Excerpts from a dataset
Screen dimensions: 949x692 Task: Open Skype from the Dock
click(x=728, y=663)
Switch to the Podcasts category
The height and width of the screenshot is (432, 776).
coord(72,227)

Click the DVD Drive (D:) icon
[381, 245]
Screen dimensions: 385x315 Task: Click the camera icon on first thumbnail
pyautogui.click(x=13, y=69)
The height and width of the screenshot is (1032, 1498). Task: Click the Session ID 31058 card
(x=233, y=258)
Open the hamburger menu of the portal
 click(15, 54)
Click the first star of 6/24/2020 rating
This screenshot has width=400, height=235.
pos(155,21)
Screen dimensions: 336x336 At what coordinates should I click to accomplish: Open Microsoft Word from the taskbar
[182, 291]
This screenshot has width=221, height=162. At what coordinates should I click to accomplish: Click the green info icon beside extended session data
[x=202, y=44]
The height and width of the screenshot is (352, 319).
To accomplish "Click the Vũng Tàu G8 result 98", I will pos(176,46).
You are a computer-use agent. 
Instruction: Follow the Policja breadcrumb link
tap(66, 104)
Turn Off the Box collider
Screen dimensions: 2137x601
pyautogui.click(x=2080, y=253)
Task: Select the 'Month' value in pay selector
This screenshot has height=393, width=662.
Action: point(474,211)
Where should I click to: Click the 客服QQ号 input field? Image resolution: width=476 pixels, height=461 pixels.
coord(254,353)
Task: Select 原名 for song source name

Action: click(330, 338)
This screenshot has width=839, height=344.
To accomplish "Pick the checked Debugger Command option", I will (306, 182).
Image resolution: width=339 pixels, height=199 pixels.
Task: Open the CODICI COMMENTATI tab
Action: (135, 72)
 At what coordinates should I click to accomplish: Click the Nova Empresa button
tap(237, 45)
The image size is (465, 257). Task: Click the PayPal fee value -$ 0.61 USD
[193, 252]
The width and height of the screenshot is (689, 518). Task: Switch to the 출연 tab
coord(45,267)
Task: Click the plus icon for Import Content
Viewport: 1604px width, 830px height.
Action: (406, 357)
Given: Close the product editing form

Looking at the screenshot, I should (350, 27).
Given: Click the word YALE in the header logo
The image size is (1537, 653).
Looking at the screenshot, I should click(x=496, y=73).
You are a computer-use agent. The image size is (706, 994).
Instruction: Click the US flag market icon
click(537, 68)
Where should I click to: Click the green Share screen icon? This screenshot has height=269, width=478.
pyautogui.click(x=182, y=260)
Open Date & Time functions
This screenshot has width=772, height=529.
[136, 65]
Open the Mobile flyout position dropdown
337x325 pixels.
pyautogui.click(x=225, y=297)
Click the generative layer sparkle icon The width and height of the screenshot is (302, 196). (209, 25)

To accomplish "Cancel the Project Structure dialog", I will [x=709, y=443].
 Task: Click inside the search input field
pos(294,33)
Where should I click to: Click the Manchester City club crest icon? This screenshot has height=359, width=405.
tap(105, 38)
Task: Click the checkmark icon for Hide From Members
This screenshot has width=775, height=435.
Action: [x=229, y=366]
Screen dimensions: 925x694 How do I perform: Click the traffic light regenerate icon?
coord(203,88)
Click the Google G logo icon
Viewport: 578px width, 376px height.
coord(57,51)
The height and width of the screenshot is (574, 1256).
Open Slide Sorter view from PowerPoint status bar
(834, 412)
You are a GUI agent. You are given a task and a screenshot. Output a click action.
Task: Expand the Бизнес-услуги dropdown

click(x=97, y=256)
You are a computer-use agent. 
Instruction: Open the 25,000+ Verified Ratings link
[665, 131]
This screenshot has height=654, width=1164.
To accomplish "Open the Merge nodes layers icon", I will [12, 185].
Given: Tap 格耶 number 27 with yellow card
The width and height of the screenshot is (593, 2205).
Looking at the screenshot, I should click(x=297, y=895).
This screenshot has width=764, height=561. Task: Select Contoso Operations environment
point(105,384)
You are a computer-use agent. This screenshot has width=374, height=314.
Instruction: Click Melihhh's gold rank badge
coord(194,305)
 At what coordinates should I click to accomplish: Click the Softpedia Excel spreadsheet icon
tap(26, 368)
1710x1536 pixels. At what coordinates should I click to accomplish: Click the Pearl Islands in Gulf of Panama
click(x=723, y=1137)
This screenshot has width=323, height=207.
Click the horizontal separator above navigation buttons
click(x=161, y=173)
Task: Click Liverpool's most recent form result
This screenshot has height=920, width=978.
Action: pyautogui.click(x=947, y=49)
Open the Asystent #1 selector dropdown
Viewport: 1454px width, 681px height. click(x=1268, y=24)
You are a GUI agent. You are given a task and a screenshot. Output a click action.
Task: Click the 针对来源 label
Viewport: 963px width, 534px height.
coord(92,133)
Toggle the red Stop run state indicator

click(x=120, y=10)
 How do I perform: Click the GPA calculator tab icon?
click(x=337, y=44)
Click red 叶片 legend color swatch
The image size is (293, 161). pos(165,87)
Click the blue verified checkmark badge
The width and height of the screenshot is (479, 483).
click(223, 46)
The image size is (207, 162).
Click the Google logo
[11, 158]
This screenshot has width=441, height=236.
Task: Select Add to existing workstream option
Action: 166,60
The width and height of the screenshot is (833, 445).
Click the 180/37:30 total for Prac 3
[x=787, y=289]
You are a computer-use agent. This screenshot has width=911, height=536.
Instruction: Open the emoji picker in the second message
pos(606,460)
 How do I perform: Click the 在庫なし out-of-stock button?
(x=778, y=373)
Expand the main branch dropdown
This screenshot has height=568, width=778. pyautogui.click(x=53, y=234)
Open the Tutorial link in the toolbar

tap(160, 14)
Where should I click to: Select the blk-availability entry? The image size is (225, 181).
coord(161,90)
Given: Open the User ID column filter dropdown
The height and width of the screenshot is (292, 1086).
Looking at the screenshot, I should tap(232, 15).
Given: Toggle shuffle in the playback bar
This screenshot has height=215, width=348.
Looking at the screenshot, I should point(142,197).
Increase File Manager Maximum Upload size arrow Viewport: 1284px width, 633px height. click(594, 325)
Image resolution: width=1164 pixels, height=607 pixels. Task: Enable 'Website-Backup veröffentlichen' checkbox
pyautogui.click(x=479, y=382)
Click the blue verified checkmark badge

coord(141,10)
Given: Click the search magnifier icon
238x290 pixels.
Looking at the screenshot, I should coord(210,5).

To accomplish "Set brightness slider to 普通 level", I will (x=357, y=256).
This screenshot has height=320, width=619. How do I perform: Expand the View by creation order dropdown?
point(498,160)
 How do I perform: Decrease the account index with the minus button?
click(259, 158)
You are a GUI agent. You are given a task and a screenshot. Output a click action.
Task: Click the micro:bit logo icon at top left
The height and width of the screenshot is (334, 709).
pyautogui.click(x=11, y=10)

• ABOUT THIS TASK:
Retype only the stretch of lines above starting at the one with "The height and width of the screenshot is (352, 319)." and stopping at the one with "You are a computer-use agent. The", exactly as written, with both kept.

• ANSWER TO THIS EXERCISE:
The height and width of the screenshot is (352, 319).
To accomplish "Click the Vũng Tàu G8 result 98", I will pos(176,46).
You are a computer-use agent. 
Instruction: Follow the Policja breadcrumb link
tap(66, 104)
Turn Off the Box collider
Screen dimensions: 2137x601
pyautogui.click(x=2080, y=253)
Task: Select the 'Month' value in pay selector
This screenshot has height=393, width=662.
Action: point(474,211)
Where should I click to: Click the 客服QQ号 input field? Image resolution: width=476 pixels, height=461 pixels.
coord(254,353)
Task: Select 原名 for song source name

Action: click(330, 338)
This screenshot has width=839, height=344.
To accomplish "Pick the checked Debugger Command option", I will (306, 182).
Image resolution: width=339 pixels, height=199 pixels.
Task: Open the CODICI COMMENTATI tab
Action: (135, 72)
 At what coordinates should I click to accomplish: Click the Nova Empresa button
tap(237, 45)
The image size is (465, 257). Task: Click the PayPal fee value -$ 0.61 USD
[193, 252]
The width and height of the screenshot is (689, 518). Task: Switch to the 출연 tab
coord(45,267)
Task: Click the plus icon for Import Content
Viewport: 1604px width, 830px height.
Action: (406, 357)
Given: Close the product editing form

Looking at the screenshot, I should (350, 27).
Given: Click the word YALE in the header logo
The image size is (1537, 653).
Looking at the screenshot, I should click(x=496, y=73).
You are a computer-use agent. The image size is (706, 994).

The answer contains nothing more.